Finding a New Merrill CEO

As John Carney notes, it’s a

little bit weird that Merrill Lynch is now headless – and just as

the all-important bonus decisions are being made, too. Why no interim CEO? Carney

speculates that no one is willing to do the job with Sarbox hanging over his

head, especially if he was only going to stay in the position for a short amount

of time.

Under Sarbanes Oxley a new CEO would have to sign a written statement certifying

that the information contained in the report fairly presents, in all material

respects, the financial condition and results of operations of the company.

That’s something a new chief executive might not feel comfortable doing.

So it seems that Merrill’s next CEO will be a permanent CEO. But here’s another

weird thing: shouldn’t it be obvious, by now, who the heir apparent is? After

all, O’Neal was ousted with surgical precision, according

to well-established rules.
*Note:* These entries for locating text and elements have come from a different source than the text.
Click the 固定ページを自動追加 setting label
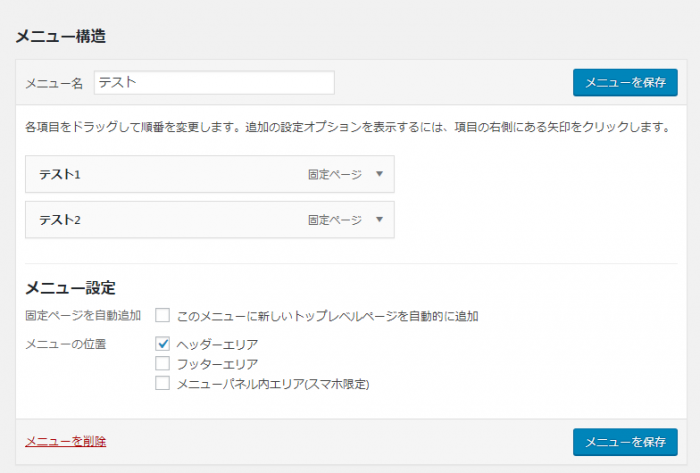Screen dimensions: 700x473 83,316
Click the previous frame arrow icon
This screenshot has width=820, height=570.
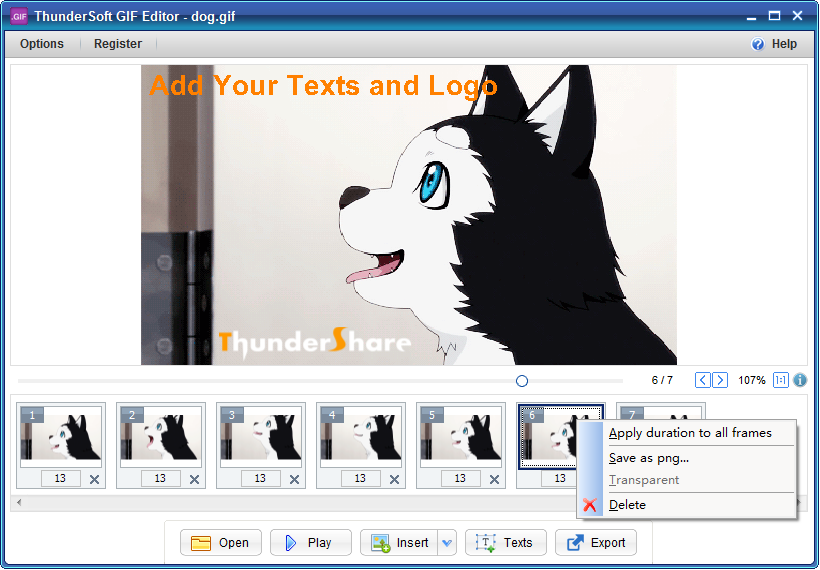[703, 380]
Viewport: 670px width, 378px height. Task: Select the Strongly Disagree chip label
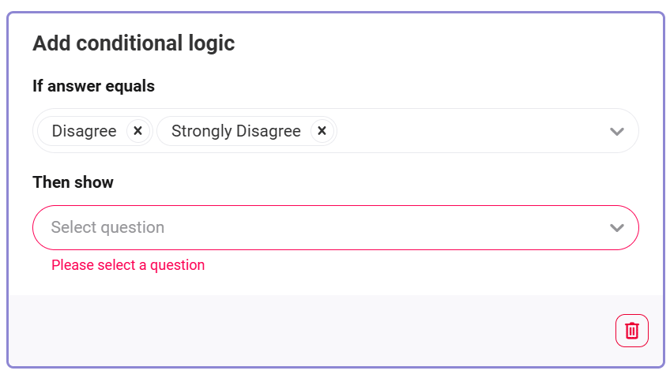[236, 131]
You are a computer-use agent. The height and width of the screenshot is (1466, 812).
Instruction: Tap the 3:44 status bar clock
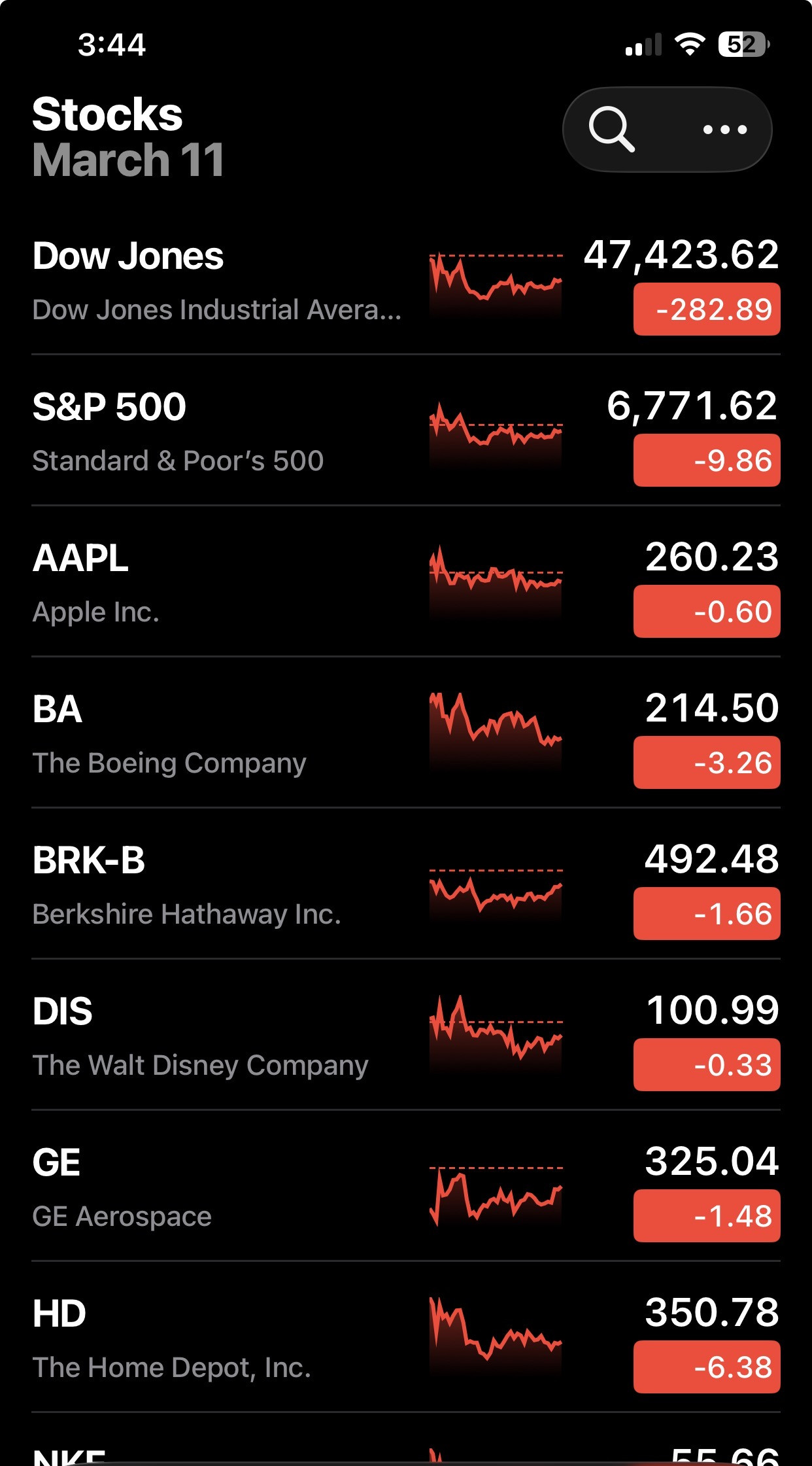pyautogui.click(x=111, y=44)
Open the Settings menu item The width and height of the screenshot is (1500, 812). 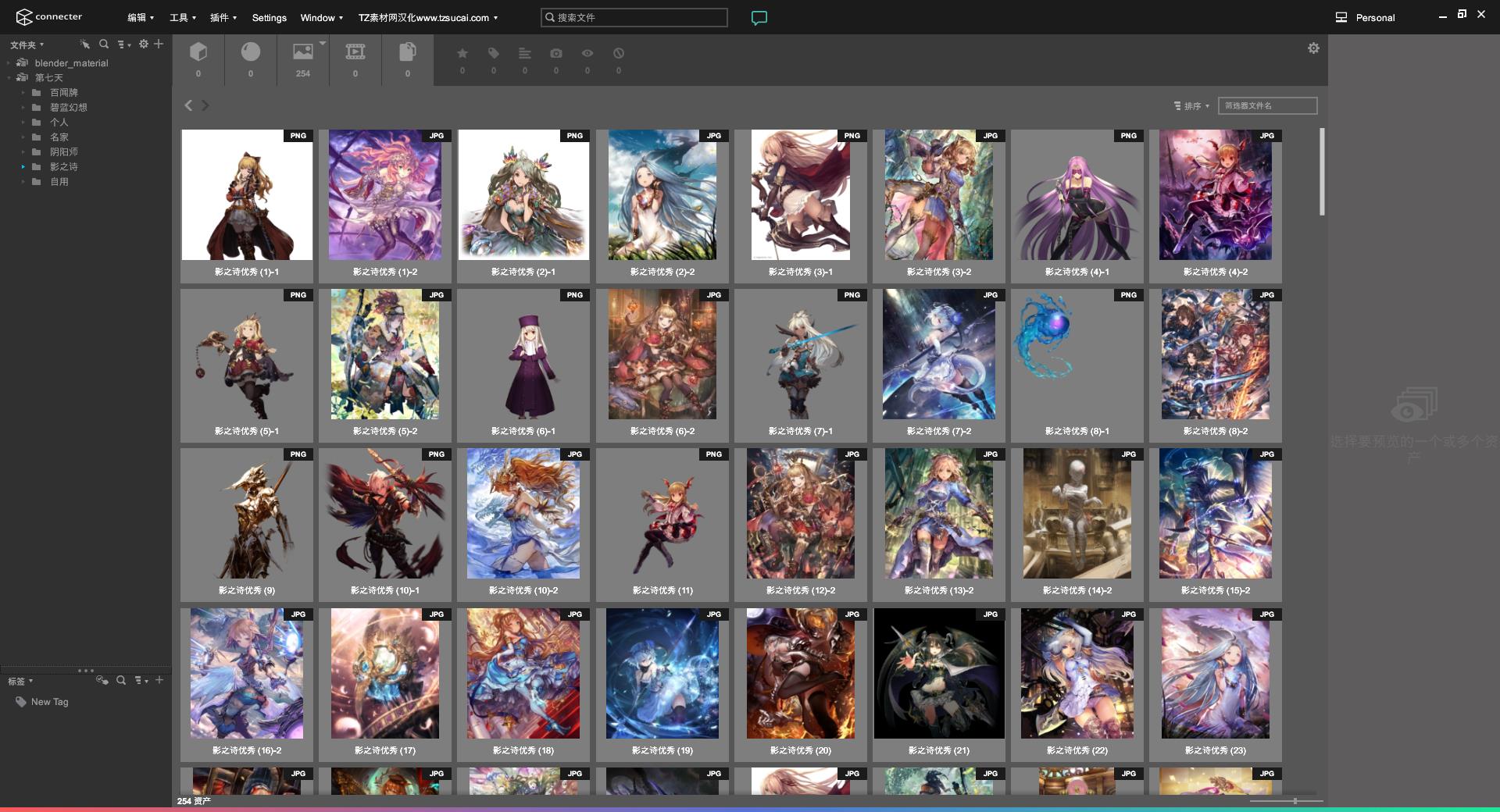(270, 17)
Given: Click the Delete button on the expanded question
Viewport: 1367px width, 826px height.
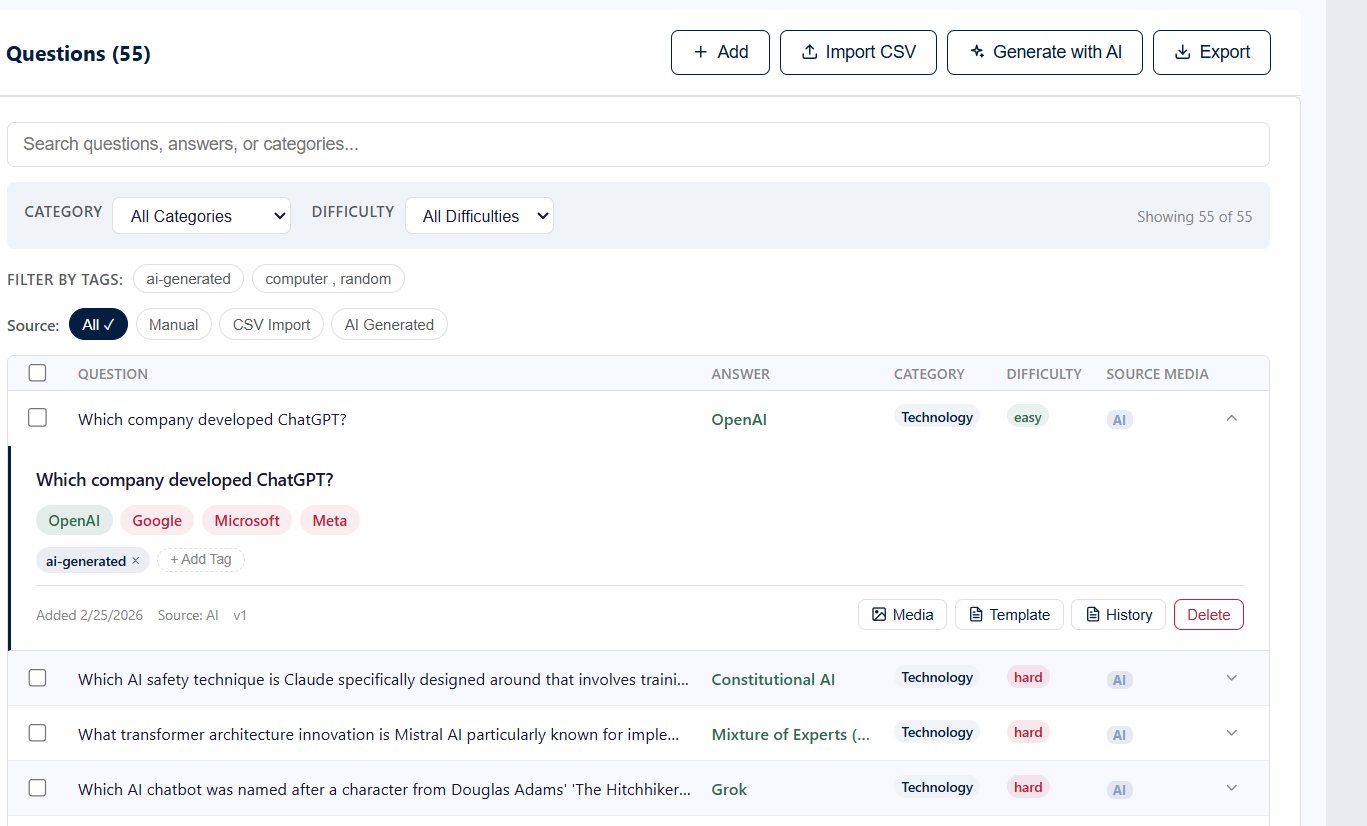Looking at the screenshot, I should tap(1208, 614).
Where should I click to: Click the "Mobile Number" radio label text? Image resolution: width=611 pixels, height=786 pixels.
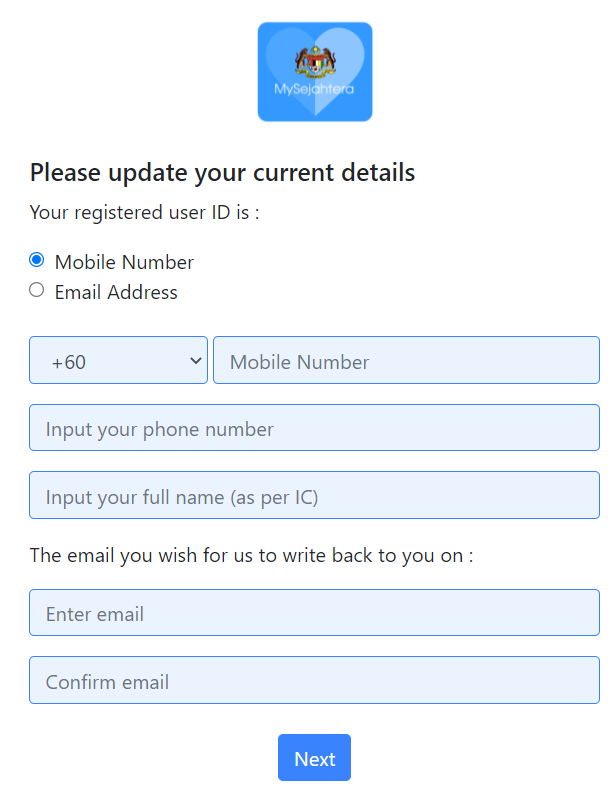124,262
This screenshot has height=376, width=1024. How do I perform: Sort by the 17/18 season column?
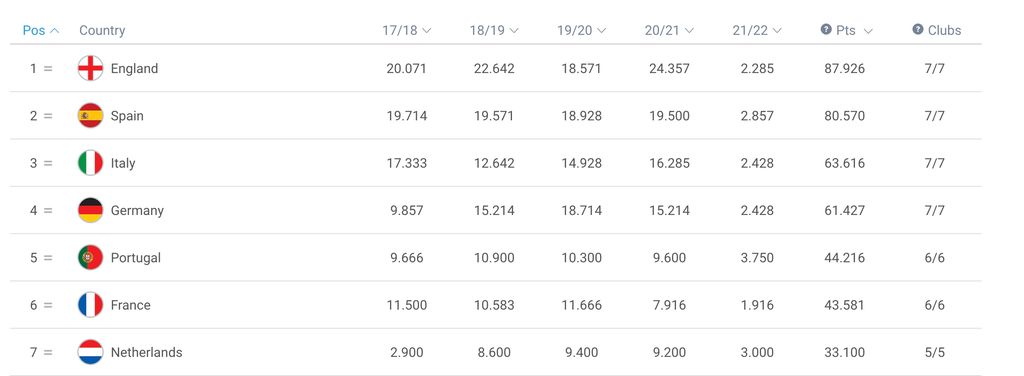(406, 30)
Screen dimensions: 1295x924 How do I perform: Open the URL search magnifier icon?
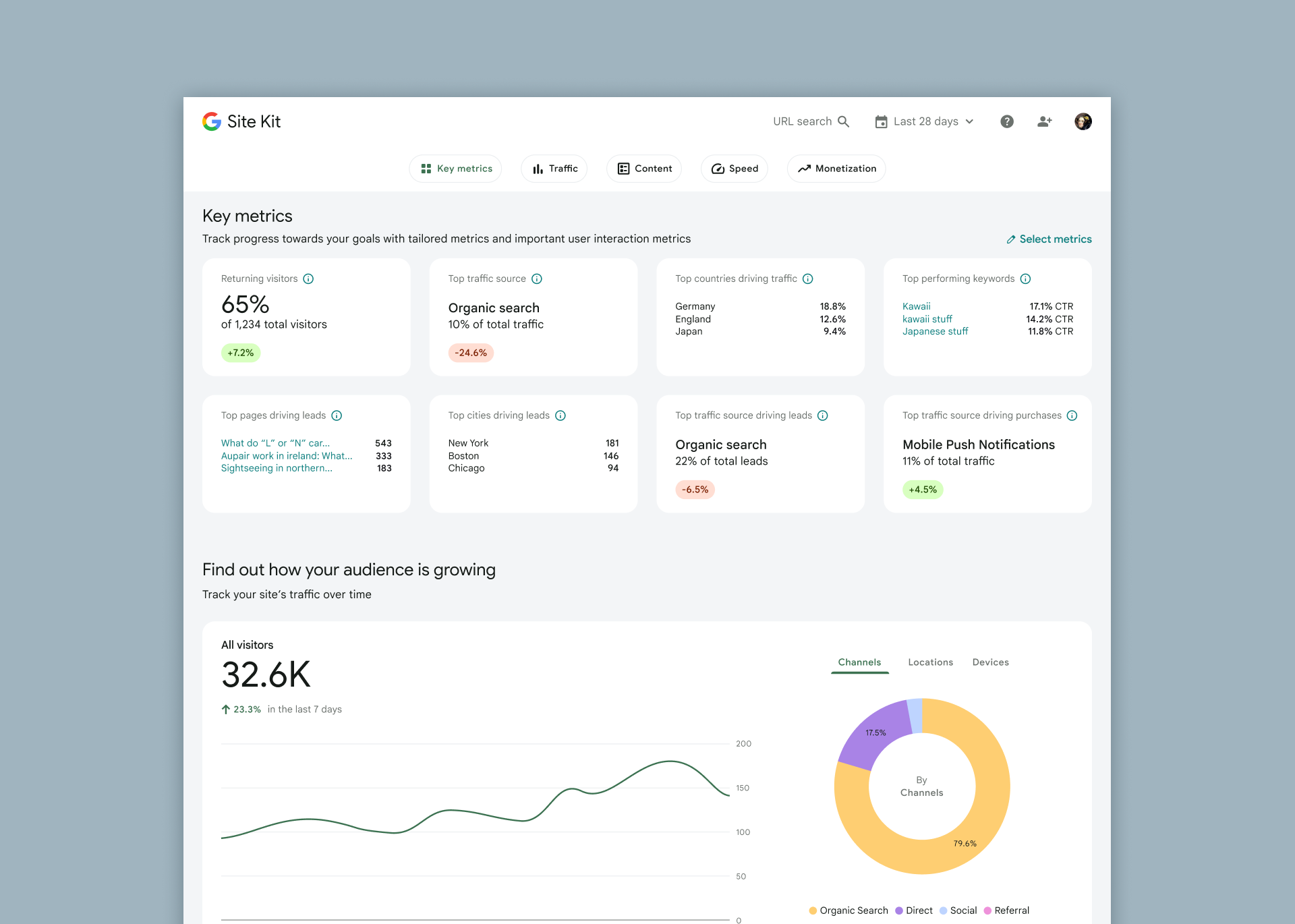tap(843, 121)
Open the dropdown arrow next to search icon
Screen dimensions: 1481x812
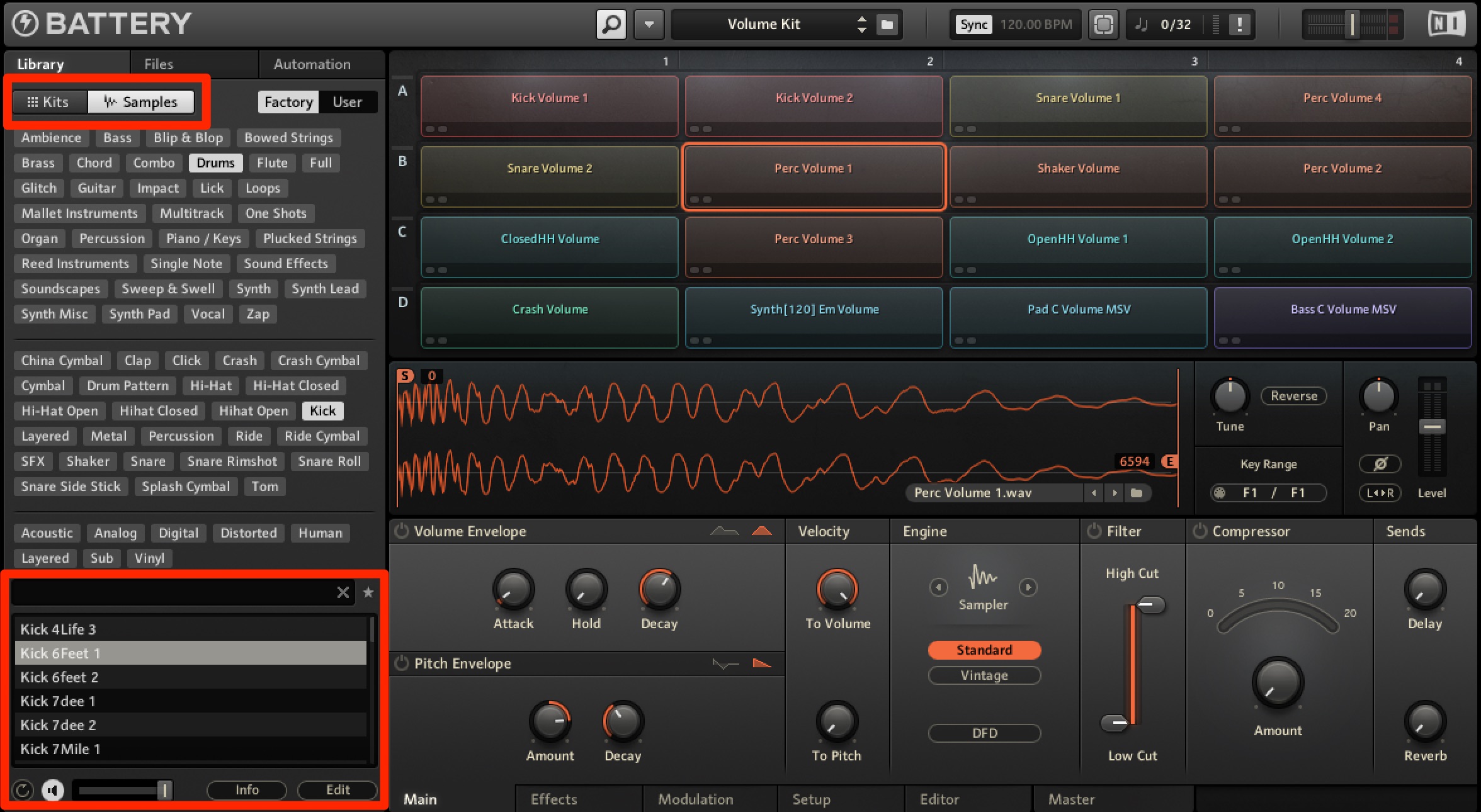point(649,25)
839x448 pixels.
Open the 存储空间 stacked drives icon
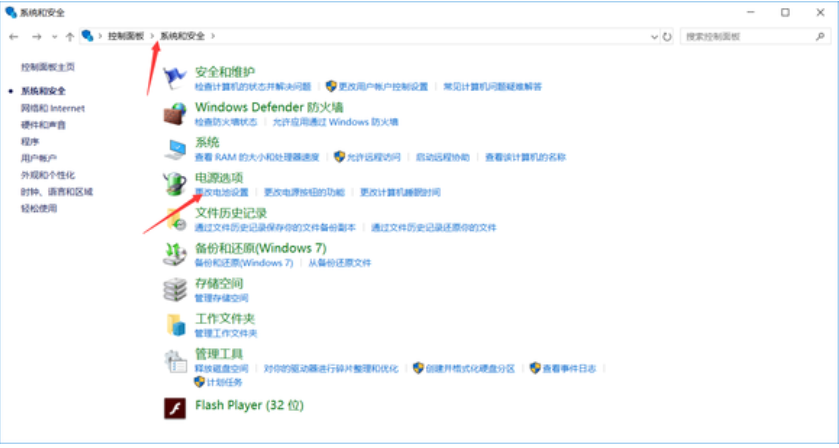coord(175,289)
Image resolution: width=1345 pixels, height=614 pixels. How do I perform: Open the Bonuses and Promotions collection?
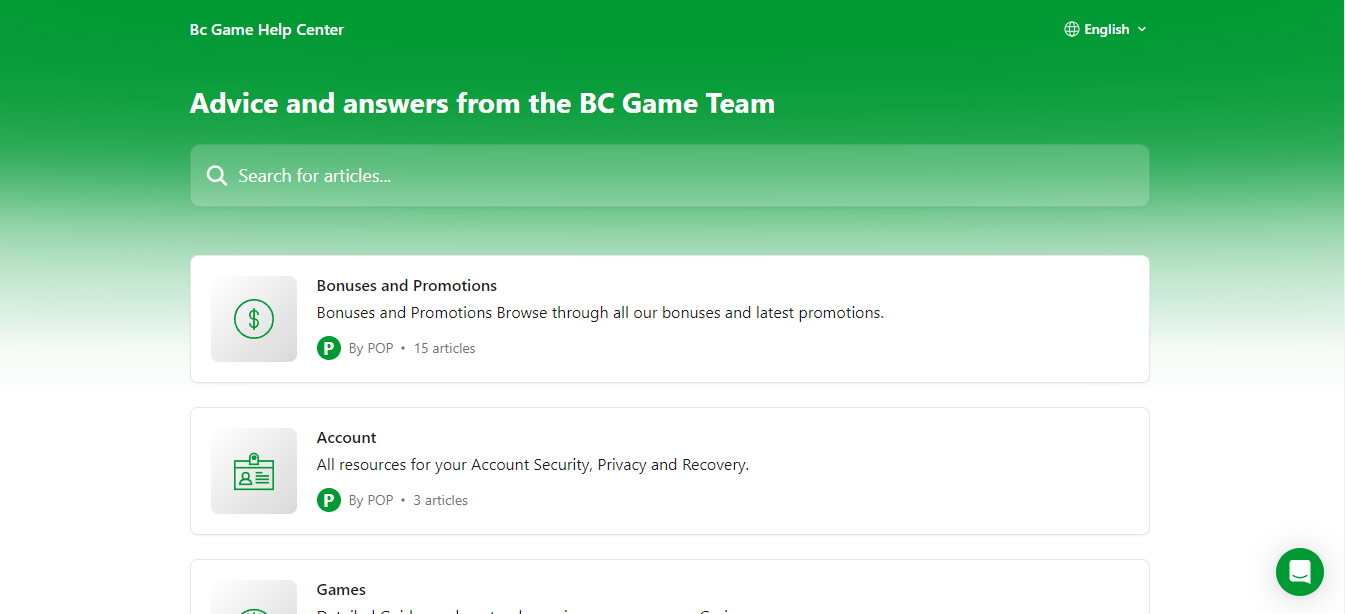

As Punk Ziegel’s Dick Bove writes:

"The process is to gather as much inside information as possible that

can be spun to negative and then feed the press with that informtion. This

is done by setting up a team who on a daily basis has no other goal but to

get rid of the CEO in favor of someone they think they can support."

The plotters clearly got rid of O’Neal – so where’s the candidate "they

think they can support"?

But it might be very hard to find anybody with the requisite degree of internal

support. For one thing, no one really knows if Merrill’s current valuation really

makes financial sense, which means that it will be hard to persuade an incoming

CEO to buy in at this price. But if he doesn’t, Merrill’s employees, loaded

up with stock options which are rapidly threatening to sink under water, won’t

be happy. Notes

Peter Eavis, on Jamie Dimon’s installation as CEO of Bank One:

Another important move that Dimon made was to buy nearly $60 million of Bank

One stock with his own money before joining the bank. If the new Merrill CEO

were to purchase a large slug of stock in the company before joining, it would

be a clever motivating gesture, causing employees to warm to the newcomer.

But I can’t imagine that anybody would want to take the regulatory risk and

the financial risk of doing something like that, not unless they were dynastically

wealthy to begin with. Are there any underemployed billionaires out there who

might be interested, and who are under the age of, say, 65?